* [Apply what you read]:
1) According to the Form 8-K, how many of the company's common shares are reserved for issuance under the 2005 Long-Term Incentive Plan?
2) From the Form 8-K, extract the passage between "Check the appropriate" and "(17 CFR 240.14d-2(b))", inclusive.

* [Excerpt to read]:
* * *

Cardinal Health, Inc. Form 8-K
 

 
 
UNITED STATES
SECURITIES AND EXCHANGE COMMISSION
Washington, D.C. 20549
 
FORM 8-K
CURRENT REPORT
Pursuant to Section 13 or 15(d) of the
Securities Exchange Act of 1934
Date of Report (Date of Earliest Event Reported): November 1, 2005
Cardinal Health, Inc.
(Exact Name of Registrant as Specified in its Charter)
Ohio
(State or Other Jurisdiction of Incorporation)
     
1-11373
(Commission File Number)
  31-0958666
(IRS Employer Identification
Number)
7000 Cardinal Place, Dublin, Ohio 43017
(Address of Principal Executive Offices, Including Zip Code)
(614) 757-5000
(Registrant’s Telephone Number, Including Area Code)
     Check the appropriate box below if the Form 8-K filing is intended to simultaneously satisfy the filing obligation of the registrant under any of the following provisions (see General Instruction A.2. below):
     o Written communications pursuant to Rule 425 under the Securities Act (17 CFR 230.425)
     o Soliciting material pursuant to Rule 14a-12 under the Exchange Act (17 CFR 240.14a-12)
     o Pre-commencement communications pursuant to Rule 14d-2(b) under the Exchange Act (17 CFR 240.14d-2(b))
     o Pre-commencement communications pursuant to Rule 13e-4(c) under the Exchange Act (17 CFR 240.13e-4(c))
 
 

 


 

Item 1.01 Entry into a Material Definitive Agreement
2005 Long-Term Incentive Plan
     At the Cardinal Health, Inc. (the “Company”) annual meeting of shareholders held on November 2, 2005, the Company’s shareholders approved the Company’s 2005 Long-Term Incentive Plan (the “2005 Plan”). Under the 2005 Plan, the administrator of the plan may grant stock options, stock appreciation rights, stock awards, “other stock-based awards” (as defined in the 2005 Plan) and cash awards to employees. A total of 18,000,000 of the Company’s common shares, without par value (the “Common Shares”), are reserved for issuance under the 2005 Plan. A total of 6,000,000 Common Shares may be granted pursuant to stock appreciation rights, stock awards and other stock-based awards. The 2005 Plan provides that the maximum number of Common Shares that may be subject to awards granted to any employee in any fiscal year may not exceed 1,000,000. The maximum amount payable pursuant to that portion of a cash award earned with respect to any fiscal year to any employee may not exceed $7,500,000. Common Shares subject to awards that have been cancelled, expired, forfeited or settled in cash will be added back to the share reserve.

* * *

(Stored data entries)
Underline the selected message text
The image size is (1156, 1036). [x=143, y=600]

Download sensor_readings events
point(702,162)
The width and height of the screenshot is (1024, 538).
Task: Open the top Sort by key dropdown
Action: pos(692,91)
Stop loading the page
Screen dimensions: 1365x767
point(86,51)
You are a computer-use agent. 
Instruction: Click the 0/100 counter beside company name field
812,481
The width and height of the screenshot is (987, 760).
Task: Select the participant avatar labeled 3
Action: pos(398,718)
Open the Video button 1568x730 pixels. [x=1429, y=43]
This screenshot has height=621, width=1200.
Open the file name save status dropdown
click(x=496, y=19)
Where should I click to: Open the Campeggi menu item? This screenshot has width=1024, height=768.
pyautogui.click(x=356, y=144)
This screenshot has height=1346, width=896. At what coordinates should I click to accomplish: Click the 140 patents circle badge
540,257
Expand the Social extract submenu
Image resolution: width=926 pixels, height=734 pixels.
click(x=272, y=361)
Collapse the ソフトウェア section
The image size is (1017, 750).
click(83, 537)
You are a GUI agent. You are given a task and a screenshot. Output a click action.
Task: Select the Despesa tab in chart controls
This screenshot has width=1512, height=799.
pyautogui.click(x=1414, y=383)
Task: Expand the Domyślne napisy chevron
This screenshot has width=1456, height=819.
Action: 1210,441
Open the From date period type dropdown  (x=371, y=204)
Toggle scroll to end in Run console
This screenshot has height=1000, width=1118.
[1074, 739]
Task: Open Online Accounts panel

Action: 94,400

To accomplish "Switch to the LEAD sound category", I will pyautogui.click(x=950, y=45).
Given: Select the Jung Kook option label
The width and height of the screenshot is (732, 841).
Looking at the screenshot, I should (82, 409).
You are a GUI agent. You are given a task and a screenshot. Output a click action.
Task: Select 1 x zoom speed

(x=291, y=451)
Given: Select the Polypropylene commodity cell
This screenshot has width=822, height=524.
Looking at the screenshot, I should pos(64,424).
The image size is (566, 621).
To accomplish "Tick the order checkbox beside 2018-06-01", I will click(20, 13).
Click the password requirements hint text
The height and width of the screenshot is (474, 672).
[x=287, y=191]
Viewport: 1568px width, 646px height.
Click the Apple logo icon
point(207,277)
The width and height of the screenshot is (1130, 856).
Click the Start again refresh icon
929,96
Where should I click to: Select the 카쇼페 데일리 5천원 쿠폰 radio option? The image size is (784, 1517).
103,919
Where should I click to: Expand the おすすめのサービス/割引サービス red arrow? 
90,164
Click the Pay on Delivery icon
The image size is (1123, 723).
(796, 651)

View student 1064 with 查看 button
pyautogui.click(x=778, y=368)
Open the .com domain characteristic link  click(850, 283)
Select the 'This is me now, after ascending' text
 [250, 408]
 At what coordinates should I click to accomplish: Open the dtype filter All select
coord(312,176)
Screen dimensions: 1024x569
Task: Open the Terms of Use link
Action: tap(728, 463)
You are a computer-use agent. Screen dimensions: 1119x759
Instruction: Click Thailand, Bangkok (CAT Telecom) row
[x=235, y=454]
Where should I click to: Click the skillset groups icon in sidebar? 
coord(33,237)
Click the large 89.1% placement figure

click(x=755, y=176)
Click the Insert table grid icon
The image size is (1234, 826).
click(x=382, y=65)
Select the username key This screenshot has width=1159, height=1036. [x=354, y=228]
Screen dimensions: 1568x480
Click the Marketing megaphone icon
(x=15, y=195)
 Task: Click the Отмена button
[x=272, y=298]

* * *

* [Exercise responses]:
1) 18,000,000 common shares

2)
Check the appropriate box below if the Form 8-K filing is intended to simultaneously satisfy the filing obligation of the registrant under any of the following provisions (see General Instruction A.2. below):
     o Written communications pursuant to Rule 425 under the Securities Act (17 CFR 230.425)
     o Soliciting material pursuant to Rule 14a-12 under the Exchange Act (17 CFR 240.14a-12)
     o Pre-commencement communications pursuant to Rule 14d-2(b) under the Exchange Act (17 CFR 240.14d-2(b))